Exercise details
Repeat word for word, please, only the lines of the material from the one containing "Task: Click the code" through its final line, both ends included.

========================================================================

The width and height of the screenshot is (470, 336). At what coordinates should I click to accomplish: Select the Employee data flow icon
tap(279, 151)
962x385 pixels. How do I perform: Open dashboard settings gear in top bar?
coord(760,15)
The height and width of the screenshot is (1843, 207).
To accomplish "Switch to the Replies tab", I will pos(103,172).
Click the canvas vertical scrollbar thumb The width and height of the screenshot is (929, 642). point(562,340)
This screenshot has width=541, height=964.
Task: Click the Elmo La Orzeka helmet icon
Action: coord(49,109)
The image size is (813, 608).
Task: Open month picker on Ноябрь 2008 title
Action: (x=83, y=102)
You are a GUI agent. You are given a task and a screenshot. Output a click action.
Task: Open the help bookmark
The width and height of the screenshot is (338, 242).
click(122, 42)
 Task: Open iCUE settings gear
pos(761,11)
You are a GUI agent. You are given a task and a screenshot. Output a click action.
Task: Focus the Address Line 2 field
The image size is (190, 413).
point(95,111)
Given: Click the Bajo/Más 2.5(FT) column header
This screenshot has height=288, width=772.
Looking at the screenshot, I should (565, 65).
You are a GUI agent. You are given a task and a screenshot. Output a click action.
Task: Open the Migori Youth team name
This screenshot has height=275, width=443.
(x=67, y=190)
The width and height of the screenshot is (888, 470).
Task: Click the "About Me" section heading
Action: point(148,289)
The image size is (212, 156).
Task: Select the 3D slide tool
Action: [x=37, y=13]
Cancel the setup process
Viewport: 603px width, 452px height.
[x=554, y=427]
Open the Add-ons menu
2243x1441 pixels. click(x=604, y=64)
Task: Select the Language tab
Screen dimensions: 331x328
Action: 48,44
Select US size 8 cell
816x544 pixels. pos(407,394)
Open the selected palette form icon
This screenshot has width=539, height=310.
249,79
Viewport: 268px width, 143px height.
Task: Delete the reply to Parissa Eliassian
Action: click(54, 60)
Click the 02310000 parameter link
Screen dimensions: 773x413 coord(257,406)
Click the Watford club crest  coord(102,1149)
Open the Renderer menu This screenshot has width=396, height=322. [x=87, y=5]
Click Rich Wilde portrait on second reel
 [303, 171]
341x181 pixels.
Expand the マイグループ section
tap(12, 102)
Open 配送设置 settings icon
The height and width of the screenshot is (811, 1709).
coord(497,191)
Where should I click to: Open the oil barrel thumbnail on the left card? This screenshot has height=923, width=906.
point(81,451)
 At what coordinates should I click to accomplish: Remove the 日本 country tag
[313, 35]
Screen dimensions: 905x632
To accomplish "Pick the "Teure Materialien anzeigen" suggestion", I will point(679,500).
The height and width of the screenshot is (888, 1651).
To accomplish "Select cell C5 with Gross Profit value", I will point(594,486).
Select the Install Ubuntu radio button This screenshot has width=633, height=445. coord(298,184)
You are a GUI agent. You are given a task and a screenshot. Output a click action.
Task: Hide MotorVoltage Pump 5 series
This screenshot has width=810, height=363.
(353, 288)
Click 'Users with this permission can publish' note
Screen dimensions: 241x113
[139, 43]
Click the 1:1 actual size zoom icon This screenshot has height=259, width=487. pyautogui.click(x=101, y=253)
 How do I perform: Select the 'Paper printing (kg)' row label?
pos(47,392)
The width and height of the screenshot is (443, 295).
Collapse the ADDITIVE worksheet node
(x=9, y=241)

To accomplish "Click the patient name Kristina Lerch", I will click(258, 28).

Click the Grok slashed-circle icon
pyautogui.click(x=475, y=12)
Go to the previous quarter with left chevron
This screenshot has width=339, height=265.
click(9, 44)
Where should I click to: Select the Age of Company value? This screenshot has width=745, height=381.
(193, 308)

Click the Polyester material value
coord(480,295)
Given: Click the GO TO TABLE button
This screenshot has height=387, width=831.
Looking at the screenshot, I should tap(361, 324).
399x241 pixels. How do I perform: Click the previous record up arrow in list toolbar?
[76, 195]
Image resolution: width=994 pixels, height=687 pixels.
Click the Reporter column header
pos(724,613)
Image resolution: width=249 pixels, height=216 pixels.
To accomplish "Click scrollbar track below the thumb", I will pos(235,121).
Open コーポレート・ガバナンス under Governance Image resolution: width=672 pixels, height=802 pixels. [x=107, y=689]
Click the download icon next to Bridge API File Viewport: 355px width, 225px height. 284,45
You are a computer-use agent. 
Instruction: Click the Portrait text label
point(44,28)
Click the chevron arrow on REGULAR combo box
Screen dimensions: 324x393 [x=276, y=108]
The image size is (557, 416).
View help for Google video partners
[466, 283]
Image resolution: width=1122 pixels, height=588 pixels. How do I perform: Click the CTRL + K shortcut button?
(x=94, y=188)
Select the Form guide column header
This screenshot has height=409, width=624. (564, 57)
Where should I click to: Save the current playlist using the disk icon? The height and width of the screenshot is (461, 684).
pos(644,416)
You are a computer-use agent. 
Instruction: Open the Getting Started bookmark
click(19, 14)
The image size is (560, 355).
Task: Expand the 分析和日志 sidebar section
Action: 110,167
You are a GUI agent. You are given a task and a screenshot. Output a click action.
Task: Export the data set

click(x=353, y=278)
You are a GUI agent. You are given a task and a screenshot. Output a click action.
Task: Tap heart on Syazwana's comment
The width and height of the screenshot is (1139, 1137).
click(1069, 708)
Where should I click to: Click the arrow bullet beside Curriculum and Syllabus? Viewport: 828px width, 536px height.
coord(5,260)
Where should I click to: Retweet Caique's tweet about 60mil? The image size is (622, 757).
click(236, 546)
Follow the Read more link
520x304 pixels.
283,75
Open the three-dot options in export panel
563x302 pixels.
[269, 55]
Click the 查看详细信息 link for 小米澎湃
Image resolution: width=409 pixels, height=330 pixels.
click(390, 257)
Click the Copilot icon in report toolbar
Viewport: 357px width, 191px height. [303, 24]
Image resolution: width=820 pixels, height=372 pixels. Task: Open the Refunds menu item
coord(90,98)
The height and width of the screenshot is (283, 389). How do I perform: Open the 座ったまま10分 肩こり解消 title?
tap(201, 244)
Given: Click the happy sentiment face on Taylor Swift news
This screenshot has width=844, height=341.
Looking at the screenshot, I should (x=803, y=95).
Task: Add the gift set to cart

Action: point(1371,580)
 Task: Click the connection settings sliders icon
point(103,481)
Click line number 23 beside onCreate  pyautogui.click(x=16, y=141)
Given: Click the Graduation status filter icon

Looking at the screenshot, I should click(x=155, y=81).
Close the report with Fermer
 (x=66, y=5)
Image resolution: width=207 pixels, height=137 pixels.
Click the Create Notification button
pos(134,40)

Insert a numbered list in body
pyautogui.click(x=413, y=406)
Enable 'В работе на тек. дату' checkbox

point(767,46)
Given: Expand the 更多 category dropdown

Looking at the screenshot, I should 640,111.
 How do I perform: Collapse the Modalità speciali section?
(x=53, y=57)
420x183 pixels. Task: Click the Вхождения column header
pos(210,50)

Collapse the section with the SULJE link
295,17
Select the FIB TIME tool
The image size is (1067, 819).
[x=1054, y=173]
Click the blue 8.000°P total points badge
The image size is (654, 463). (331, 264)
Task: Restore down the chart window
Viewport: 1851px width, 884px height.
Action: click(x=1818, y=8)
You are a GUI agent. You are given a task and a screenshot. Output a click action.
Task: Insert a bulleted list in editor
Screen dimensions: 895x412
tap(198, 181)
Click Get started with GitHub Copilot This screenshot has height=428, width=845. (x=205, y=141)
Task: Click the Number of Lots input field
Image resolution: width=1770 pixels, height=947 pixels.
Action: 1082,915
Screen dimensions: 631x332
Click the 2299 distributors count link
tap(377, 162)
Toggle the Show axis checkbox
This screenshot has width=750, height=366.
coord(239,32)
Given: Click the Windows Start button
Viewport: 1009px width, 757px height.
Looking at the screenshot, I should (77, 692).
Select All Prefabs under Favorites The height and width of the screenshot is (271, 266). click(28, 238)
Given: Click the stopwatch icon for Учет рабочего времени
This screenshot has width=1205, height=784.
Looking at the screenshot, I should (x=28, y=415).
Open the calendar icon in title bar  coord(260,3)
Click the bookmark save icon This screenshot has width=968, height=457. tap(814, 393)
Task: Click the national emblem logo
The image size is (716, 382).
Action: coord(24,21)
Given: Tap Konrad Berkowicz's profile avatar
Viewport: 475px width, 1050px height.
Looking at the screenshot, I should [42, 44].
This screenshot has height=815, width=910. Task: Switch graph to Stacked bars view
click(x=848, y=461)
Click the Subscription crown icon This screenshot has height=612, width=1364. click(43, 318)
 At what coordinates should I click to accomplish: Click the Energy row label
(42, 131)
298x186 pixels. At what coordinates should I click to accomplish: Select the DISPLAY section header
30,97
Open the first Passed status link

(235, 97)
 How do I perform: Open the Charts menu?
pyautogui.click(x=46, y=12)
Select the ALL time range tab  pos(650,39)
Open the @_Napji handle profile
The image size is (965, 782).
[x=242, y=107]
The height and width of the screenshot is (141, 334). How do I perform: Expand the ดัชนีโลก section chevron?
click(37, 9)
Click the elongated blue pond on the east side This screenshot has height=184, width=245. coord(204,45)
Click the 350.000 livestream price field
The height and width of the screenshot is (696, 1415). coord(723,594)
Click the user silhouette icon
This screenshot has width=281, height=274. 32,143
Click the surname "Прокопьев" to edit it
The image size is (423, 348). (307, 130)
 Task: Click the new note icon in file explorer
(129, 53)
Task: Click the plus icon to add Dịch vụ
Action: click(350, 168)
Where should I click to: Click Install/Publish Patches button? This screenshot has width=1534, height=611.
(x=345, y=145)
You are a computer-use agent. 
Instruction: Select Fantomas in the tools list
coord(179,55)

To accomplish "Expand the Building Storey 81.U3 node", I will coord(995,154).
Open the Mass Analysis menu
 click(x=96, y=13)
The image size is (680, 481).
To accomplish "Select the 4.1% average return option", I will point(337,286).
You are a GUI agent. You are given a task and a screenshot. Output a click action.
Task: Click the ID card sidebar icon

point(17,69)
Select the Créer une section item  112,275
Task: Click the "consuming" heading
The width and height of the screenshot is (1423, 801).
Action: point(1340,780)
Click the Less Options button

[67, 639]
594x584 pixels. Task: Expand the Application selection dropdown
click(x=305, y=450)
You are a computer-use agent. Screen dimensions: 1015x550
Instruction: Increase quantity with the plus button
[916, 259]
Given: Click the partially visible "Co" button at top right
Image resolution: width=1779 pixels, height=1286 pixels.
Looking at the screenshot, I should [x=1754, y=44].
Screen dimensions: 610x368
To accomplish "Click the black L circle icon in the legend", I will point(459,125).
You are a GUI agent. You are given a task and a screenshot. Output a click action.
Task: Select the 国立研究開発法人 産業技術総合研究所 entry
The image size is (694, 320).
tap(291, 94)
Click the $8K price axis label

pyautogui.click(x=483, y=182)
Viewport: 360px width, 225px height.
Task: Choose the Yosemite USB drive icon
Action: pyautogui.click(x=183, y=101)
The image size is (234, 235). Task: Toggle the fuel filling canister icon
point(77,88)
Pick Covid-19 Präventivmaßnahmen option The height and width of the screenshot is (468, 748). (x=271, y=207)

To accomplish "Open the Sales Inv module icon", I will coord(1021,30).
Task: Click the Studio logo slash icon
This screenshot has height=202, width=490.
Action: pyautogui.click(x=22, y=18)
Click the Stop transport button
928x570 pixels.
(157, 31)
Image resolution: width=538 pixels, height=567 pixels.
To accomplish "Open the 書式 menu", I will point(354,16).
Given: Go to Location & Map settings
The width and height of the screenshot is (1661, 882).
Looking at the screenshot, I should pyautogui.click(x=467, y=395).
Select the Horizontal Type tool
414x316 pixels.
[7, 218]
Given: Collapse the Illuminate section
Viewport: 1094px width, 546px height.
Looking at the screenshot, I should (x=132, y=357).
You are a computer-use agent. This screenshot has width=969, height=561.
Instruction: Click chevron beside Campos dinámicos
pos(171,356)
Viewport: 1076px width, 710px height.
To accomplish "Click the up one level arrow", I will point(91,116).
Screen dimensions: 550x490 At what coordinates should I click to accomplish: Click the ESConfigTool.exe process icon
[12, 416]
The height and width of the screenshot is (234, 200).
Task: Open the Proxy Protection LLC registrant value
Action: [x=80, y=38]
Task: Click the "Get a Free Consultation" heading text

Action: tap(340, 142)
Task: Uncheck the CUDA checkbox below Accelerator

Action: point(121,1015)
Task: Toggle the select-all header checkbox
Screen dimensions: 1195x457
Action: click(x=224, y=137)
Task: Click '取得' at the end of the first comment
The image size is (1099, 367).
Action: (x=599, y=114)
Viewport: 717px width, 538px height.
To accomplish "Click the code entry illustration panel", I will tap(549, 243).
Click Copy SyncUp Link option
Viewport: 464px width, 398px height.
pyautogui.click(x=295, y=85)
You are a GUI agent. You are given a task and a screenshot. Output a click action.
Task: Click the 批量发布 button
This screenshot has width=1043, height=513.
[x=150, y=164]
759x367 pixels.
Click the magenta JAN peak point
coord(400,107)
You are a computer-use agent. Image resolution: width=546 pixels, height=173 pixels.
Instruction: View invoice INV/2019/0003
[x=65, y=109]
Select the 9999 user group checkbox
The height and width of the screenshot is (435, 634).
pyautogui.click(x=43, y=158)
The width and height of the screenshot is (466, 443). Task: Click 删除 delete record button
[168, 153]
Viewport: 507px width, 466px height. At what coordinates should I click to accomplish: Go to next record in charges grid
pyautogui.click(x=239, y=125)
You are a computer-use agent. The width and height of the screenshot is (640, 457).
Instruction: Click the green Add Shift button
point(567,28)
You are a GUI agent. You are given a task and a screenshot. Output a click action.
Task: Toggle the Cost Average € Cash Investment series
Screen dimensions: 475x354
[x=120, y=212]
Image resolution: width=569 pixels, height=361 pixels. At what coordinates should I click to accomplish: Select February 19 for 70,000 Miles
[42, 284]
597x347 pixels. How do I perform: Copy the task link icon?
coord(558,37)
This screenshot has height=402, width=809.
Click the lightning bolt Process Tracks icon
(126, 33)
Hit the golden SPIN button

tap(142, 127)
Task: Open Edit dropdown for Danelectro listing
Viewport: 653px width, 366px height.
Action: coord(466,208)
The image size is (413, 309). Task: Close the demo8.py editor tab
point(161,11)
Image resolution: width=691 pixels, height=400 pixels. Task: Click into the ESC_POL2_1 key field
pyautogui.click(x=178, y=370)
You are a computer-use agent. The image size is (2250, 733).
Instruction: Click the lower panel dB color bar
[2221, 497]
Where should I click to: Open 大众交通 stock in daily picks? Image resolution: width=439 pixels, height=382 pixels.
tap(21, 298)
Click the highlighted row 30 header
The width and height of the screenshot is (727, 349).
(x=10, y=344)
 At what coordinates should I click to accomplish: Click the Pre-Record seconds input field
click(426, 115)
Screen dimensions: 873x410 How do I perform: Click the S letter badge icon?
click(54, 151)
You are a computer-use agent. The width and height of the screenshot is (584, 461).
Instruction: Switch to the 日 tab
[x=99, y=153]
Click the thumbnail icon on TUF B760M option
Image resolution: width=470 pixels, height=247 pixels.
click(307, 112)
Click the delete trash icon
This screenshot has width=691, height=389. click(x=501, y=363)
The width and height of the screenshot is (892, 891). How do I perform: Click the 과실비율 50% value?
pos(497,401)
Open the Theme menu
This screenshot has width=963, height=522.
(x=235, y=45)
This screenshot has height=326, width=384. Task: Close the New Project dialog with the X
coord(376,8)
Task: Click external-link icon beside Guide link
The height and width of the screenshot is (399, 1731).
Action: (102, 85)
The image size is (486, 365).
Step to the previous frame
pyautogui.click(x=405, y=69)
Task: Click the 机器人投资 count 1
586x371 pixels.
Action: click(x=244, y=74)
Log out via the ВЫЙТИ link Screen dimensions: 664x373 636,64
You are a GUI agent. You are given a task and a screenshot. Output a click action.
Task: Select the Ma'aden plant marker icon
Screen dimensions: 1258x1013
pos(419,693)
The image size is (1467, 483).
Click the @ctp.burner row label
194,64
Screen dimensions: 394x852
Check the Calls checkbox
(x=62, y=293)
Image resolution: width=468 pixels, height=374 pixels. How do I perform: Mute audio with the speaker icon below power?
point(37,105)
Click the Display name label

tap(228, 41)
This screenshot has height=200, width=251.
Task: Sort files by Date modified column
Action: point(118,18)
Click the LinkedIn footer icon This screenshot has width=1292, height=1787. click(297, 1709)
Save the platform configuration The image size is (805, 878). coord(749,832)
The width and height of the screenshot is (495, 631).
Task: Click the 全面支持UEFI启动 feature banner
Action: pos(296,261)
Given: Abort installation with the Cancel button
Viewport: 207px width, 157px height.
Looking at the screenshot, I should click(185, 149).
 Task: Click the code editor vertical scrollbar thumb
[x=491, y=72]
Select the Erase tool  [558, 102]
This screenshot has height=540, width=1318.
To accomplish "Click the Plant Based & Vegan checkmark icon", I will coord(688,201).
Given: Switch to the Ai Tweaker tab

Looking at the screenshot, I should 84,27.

========================================================================

Result of this task
 Task: Click the code editor vertical scrollbar thumb
[x=491, y=72]
Select the Erase tool  [558, 102]
This screenshot has height=540, width=1318.
To accomplish "Click the Plant Based & Vegan checkmark icon", I will coord(688,201).
Given: Switch to the Ai Tweaker tab

Looking at the screenshot, I should 84,27.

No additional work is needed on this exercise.